U32 ·XXH32_test(const void* input, U32 len, U32 seed) {
//static U32 XXH32_test(const void* input, U32 len, U32 seed) {
    const char* p = (const char*)input;
    const char* bEnd = p + len;
    U32 h32;

    #define XXH_get32bits(p) A32(p)
    #define XXH_rotl32(x,r) ((x << r) | (x >> (32 - r)))

    if (len>=16) {
        const char* const limit = bEnd - 16;
        U32 v1 = seed + PRIME32_1 + PRIME32_2;
        U32 v2 = seed + PRIME32_2;
        U32 v3 = seed + 0;
        U32 v4 = seed - PRIME32_1;
        do
        {
            v1 += XXH_get32bits(p) * PRIME32_2; v1 = XXH_rotl32(v1, 13); v1 *= PRIME32_1; p+=4;
            v2 += XXH_get32bits(p) * PRIME32_2; v2 = XXH_rotl32(v2, 13); v2 *= PRIME32_1; p+=4;
            v3 += XXH_get32bits(p) * PRIME32_2; v3 = XXH_rotl32(v3, 13); v3 *= PRIME32_1; p+=4;
            v4 += XXH_get32bits(p) * PRIME32_2; v4 = XXH_rotl32(v4, 13); v4 *= PRIME32_1; p+=4;
        } while (p<=limit);

        h32 = XXH_rotl32(v1, 1) + XXH_rotl32(v2, 7) + XXH_rotl32(v3, 12) + XXH_rotl32(v4, 18);
    }
    else
    {
        h32  = seed + PRIME32_5;
    }

    h32 += (unsigned long) len;
    while (p<=bEnd-4) {
        h32 += XXH_get32bits(p) * PRIME32_3;
        h32  = XXH_rotl32(h32, 17) * PRIME32_4 ;
        p+=4;
    }

    while (p<bEnd) {
        h32 += (*p) * PRIME32_5;
        h32 = XXH_rotl32(h32, 11) * PRIME32_1 ;
        p++;
    }

    h32 ^= h32 >> 15;
    h32 *= PRIME32_2;
    h32 ^= h32 >> 13;
    h32 *= PRIME32_3;
    h32 ^= h32 >> 16;
    return h32;
}

Run:

$ go build && ./nocgo #9p native
134316512
981225178
$ go build && ./nocgo #cgo
981225178
981225178

TL;DR:

A C function returns the wrong value when used through Go's 6c, same exact C function returns the correct value when called through CGO.

//edit

I got a response on the issue, it's not gonna get fixed and the 9p toolchain is going away eventually.

From mi...@golang.org:

the C compiler will eventually go away. Plan for that, so don't rely on it.

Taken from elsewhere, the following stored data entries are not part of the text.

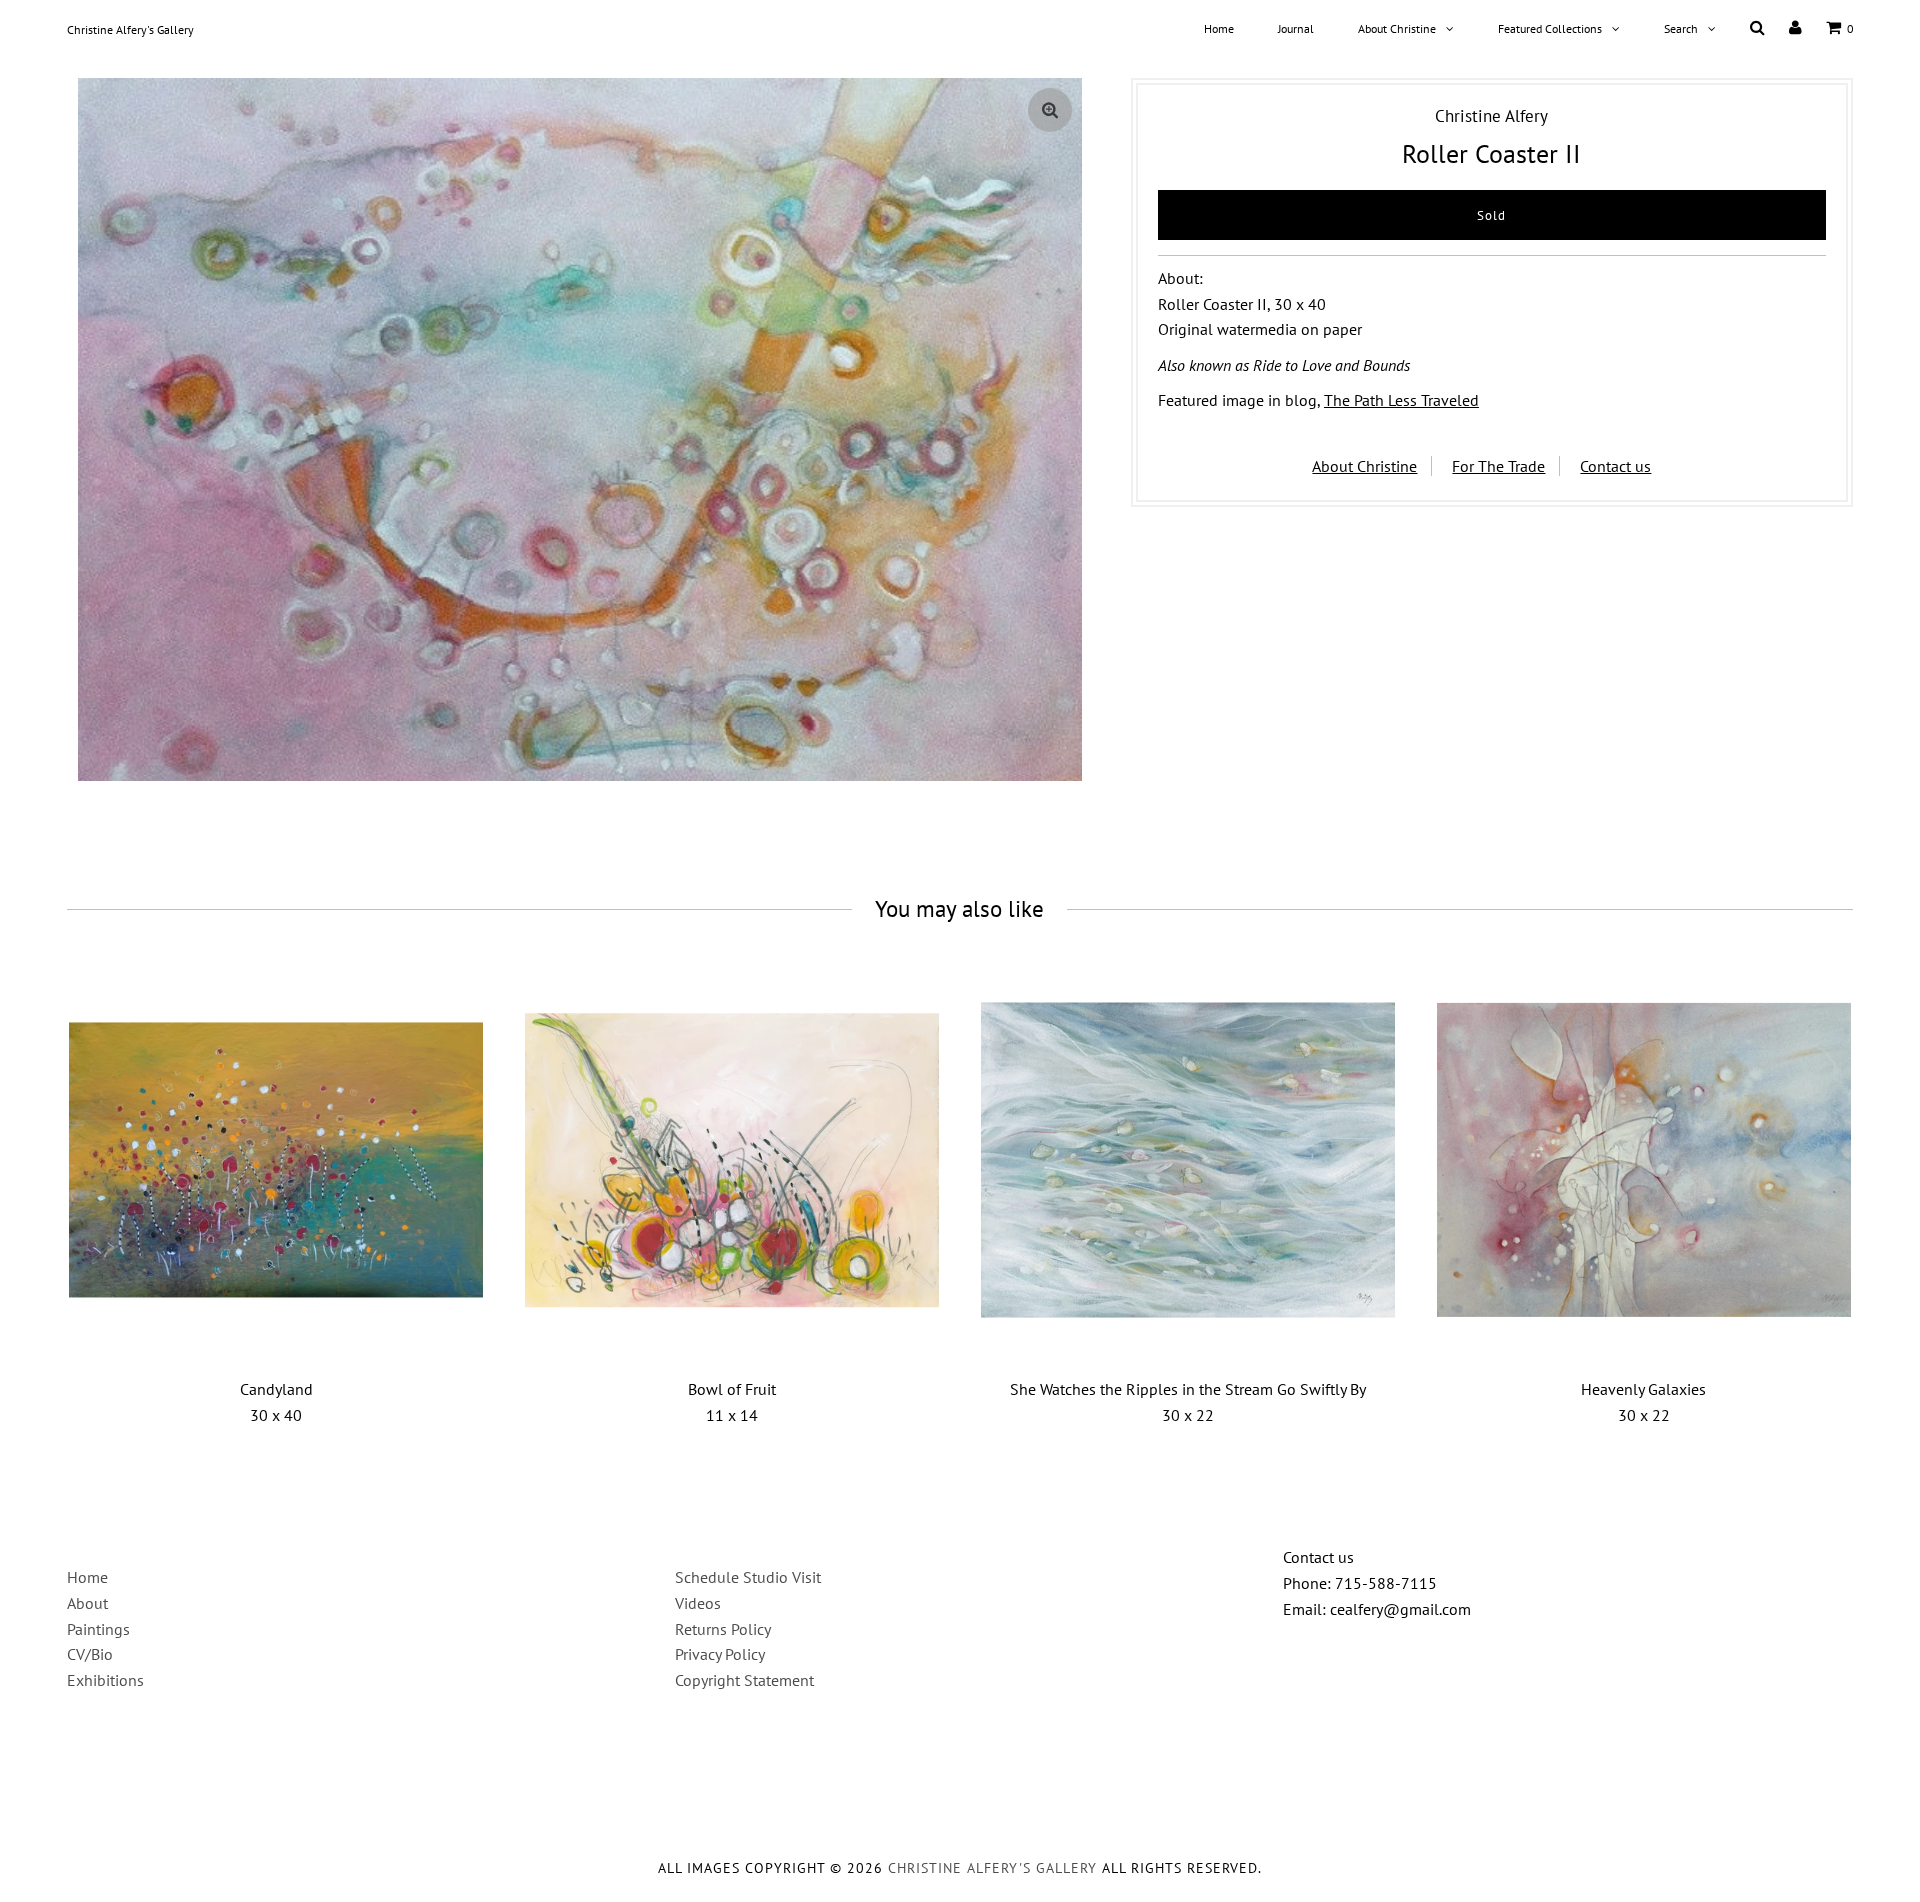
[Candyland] (276, 1160)
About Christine (1397, 28)
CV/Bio (90, 1654)
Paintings (98, 1629)
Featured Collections (1550, 28)
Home (1219, 28)
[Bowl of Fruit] (732, 1160)
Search (1681, 28)
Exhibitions (105, 1680)
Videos (698, 1603)
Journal (1296, 28)
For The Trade (1498, 466)
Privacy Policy (720, 1654)
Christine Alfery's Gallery (130, 29)
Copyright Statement (744, 1680)
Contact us (1615, 466)
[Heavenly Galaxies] (1644, 1160)
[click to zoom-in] (1050, 110)
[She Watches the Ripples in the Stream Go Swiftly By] (1188, 1160)
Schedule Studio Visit (748, 1577)
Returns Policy (723, 1629)
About (87, 1603)
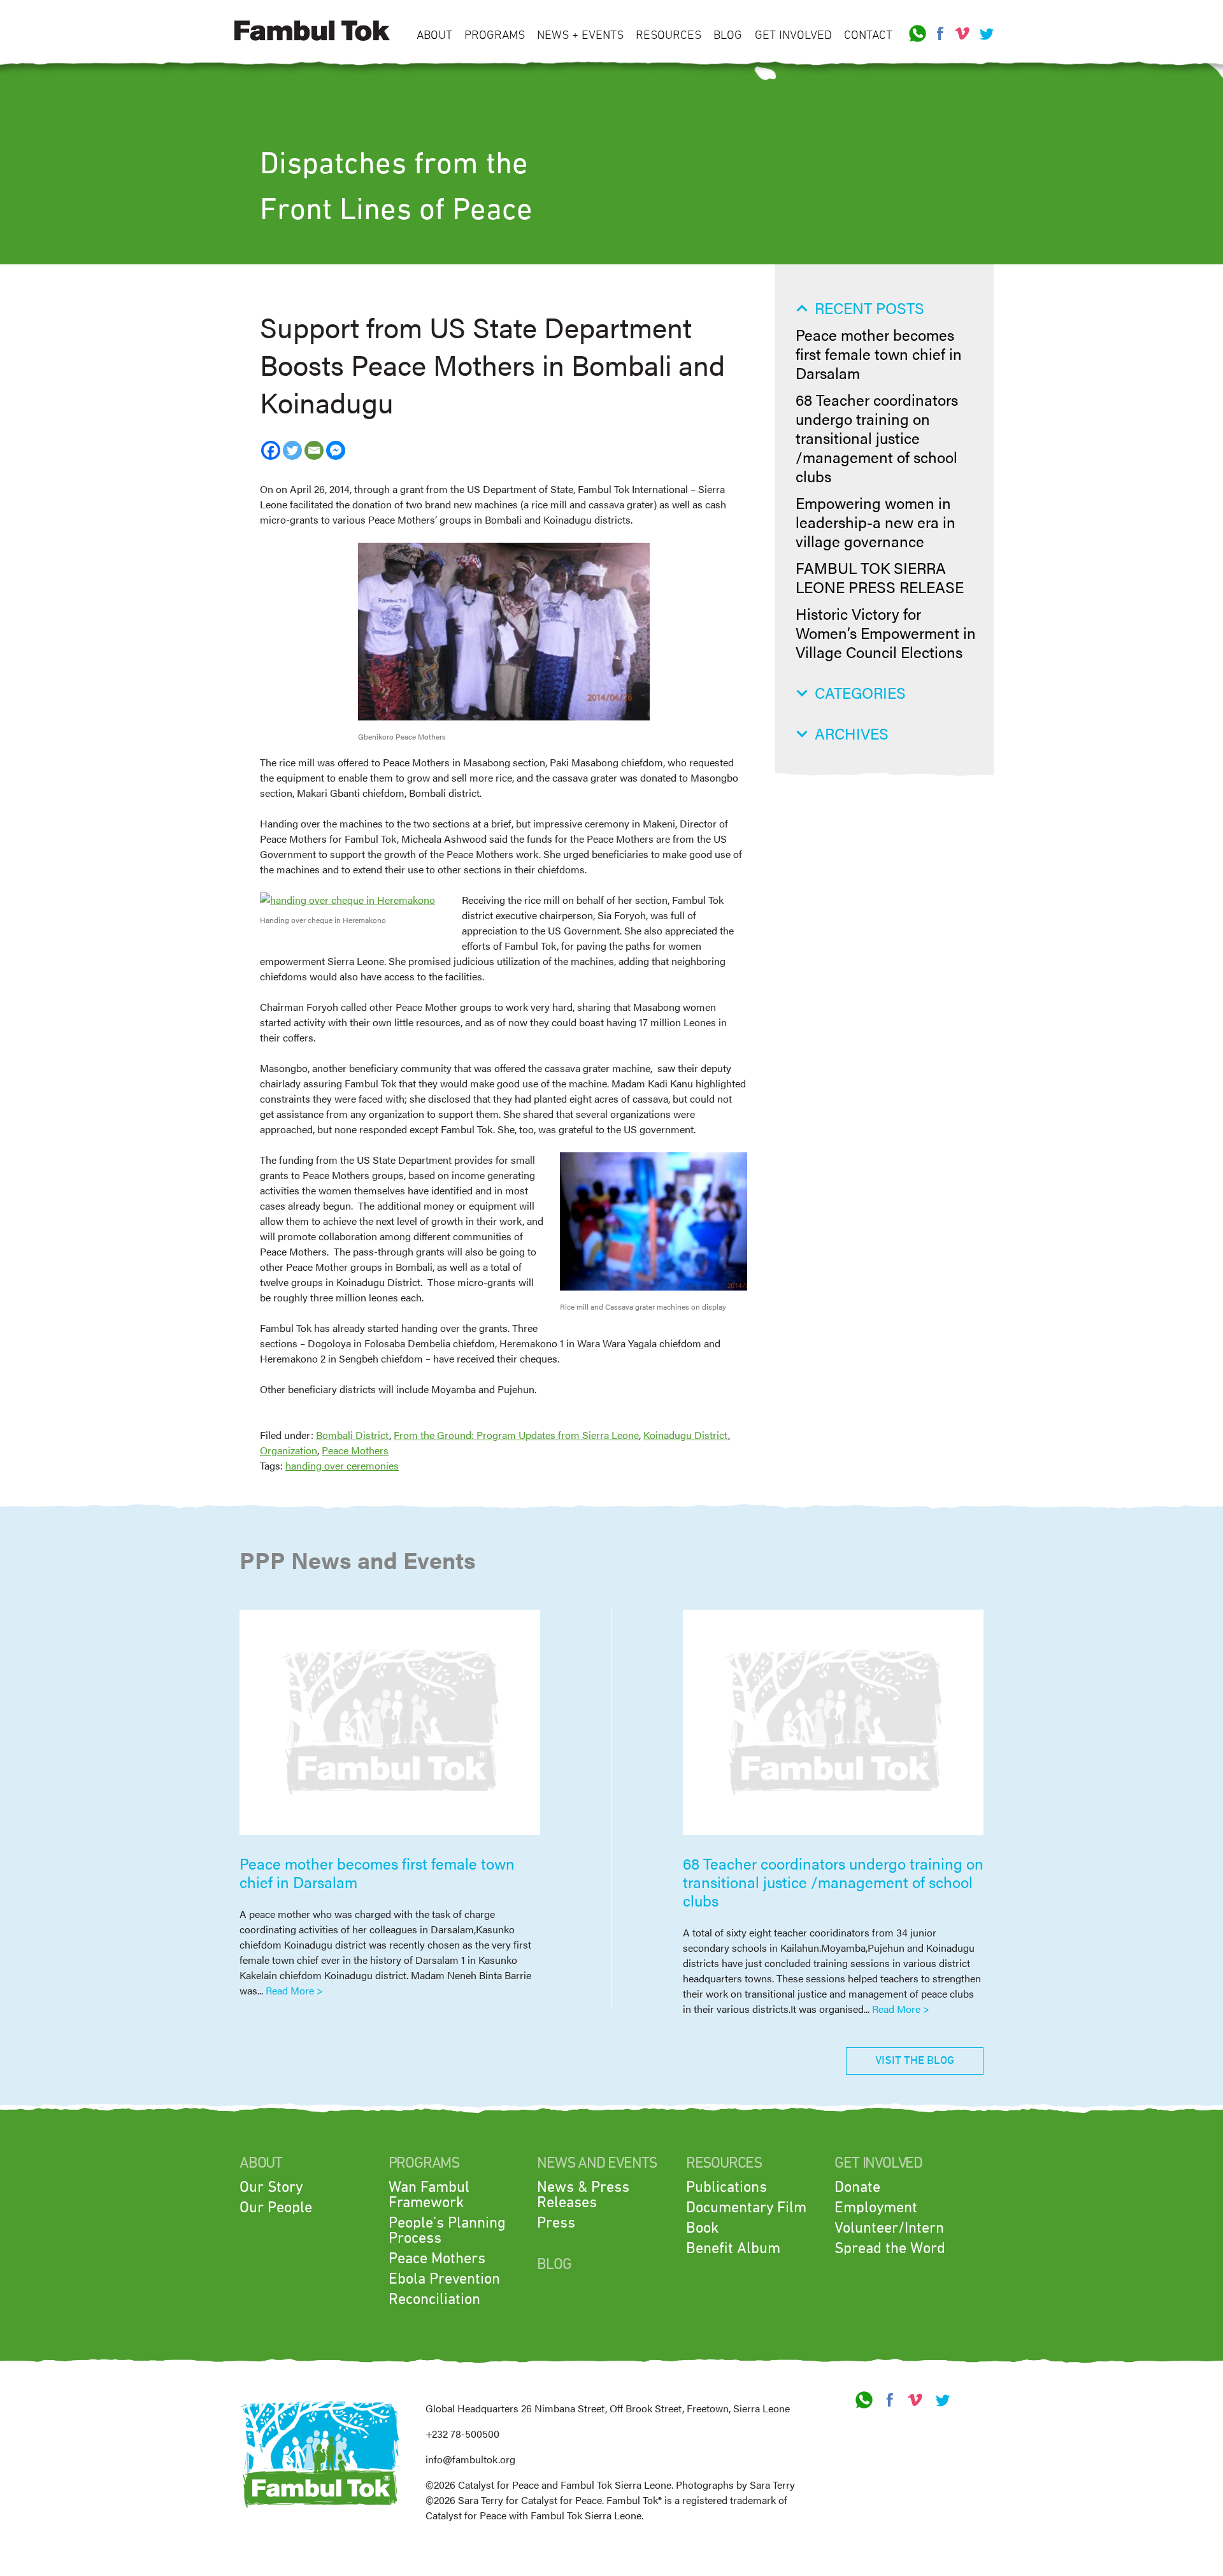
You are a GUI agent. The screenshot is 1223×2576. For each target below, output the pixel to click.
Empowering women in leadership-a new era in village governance (875, 522)
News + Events (580, 35)
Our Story (271, 2187)
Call (917, 33)
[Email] (314, 450)
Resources (668, 35)
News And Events (597, 2163)
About (434, 35)
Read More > (294, 1990)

Note the Plan 9 C compiler isn't fully ANSI compliant, and we're not going to fix bugs in it (because we control both the compiler and its input, we will just workaround its bugs).


Solution

  • After some digging, changing the function signature from

    U32 ·XXH32_test(const void* input, U32 len, U32 seed)
    

    to

    void ·XXH32_test(const unsigned char* input, U32 len, U32 seed, U32 *ret)
    

    And calling it like :

    var u uint32
    XXH32_test(unsafe.Pointer(&b[0]), uint32(len(b)), 0, &u)
    

    Returns the correct hash.

    I'm still not sure what's going on, it should work how it originally was, but I'm guessing the runtime is doing some magic behind the scenes.